Barclay goes on to identify the Christian inspiration (Christ Himself), the handicap (the effects of Original Sin), and the means for perseverance (Barclay references the word "hupomone," which is another way of saying "the patience which masters" things) (173).
In the same manner, Donald Guthrie speaks of the text as showing a "need for discipline" (248). Guthrie observes that the discipline must be Christ-centered and Christ-focused: "Looking to Jesus (aphorontes eis)…implies a definite looking away from others and directing one's gaze towards Jesus. It suggests the impossibility of looking in two directions at once" (250).
John Brown, on the other hand, states that the text is "highly rhetorical; and its meaning will be but imperfectly understood -- its force and beauty will be utterly lost to us -- if we do not distinctly apprehend…those historical facts or ancient customs from which the inspired writer borrows his imagery" (599-600). The statement is somewhat presumptuous of the necessity of applying an academic background to the understanding of Scripture: Brown applauds too much his own technical virtuosity. Nonetheless, he makes the point that the imagery of a race has more to do with the Grecian games of ancient history than with the march of the Israelites through the desert. The Greeks held their celebrated games in which spectators "witnessed" matches of endurance and skill, fighting and running. The allusion makes sense -- and, in fact, is so obvious it barely needs pointing out. But Brown's commentary would be incomplete without it -- indeed, he would have no commentary at all if he did not go to the trouble of establishing at length all that the epistle implies. Who would?
The question is irrelevant, for scholars like Daniel de Silva employ such lengthy commentaries to give weight to their own -- and without such weighty commentaries modern exegesis would hardly be what it is today. Therefore, one must note de Silva's otherwise superfluous statement that "the textual variants…are significant" (426). One may wish to argue differently, but for the purposes of this paper, we will proceed with de Silva's theory that the myriad textual variants do offer something of interest.
The textual variants of which de Silva speaks are based on a range of interpretations of different manuscripts. As de Silva says,
An impressive number of manuscripts, including P13 and P46, read 'hostility from sinners against themselves,' thus underscoring the self-defeating results of rejecting Jesus…It seems preferable to read this variant as an early scribal alteration of Hebrews, by means of which the scribe sought to introduce the philosophical conception of the self-destructiveness of attacking the just person into the text. (426)

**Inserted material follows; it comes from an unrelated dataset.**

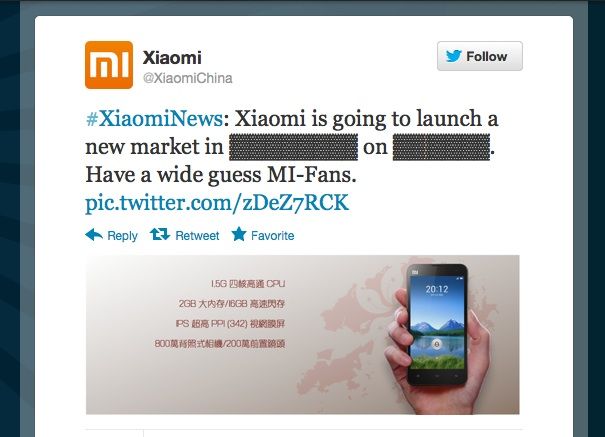This screenshot has width=605, height=437.
Task: Visit the @XiaomiChina handle
Action: [188, 78]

Whether or not such a hypothesis is accurate is hardly of importance for de Silva: he has made a pronouncement concerning the historical context of the Epistle, proving the depth of his own scholarly abilities, and is therefore free to carry on with his exegesis.
Key Words and Concepts
Scot McKnight, meanwhile, begins his analysis of Hebrews by apologizing for its tone: "Few are the number of Christians who have not been at least troubled by the warning passages of Hebrews, troubled perhaps to the point of despair or even terror" (21). Such a statement borders upon the absurd -- first for making a sweeping generalized statement pertaining the number of Christians who have found the Pauline Epistle discouraging (what a grotesque aberration!); second for basing a presumptuous and ridiculous conclusion upon such an outrageous premise: that the Epistle has actually been a cause of despair in many faithful. What one senses, in McKnight's apologetic, rather, is his own lack of confidence in Christ, and this is essentially what is projected on the Hebrew recipients of the Epistle in McKnight's analysis: his paper "advocates that the audience of the letter to the Hebrews is the phenomenological-true believer and that the warnings are given to believers who can genuinely commit the sin" (24). Of course, his perspective is not earth-shattering: what it is, however, is the frightened expression of one finds the Pauline warning to be somewhat too admonitory and perhaps even a little too frightening.
Timothy Ledford, however, helps signify the reason for McKnight's lackluster analysis: "The decline of rhetorical studies [has been] caused by the limited usefulness of stylistic studies. Wuellner writes, 'With the rise of historical (= scientific or modern) criticism, rhetoric became marginalized to the point of near extinction or at least increasing irrelevance, in contrast to its fifteen hundred...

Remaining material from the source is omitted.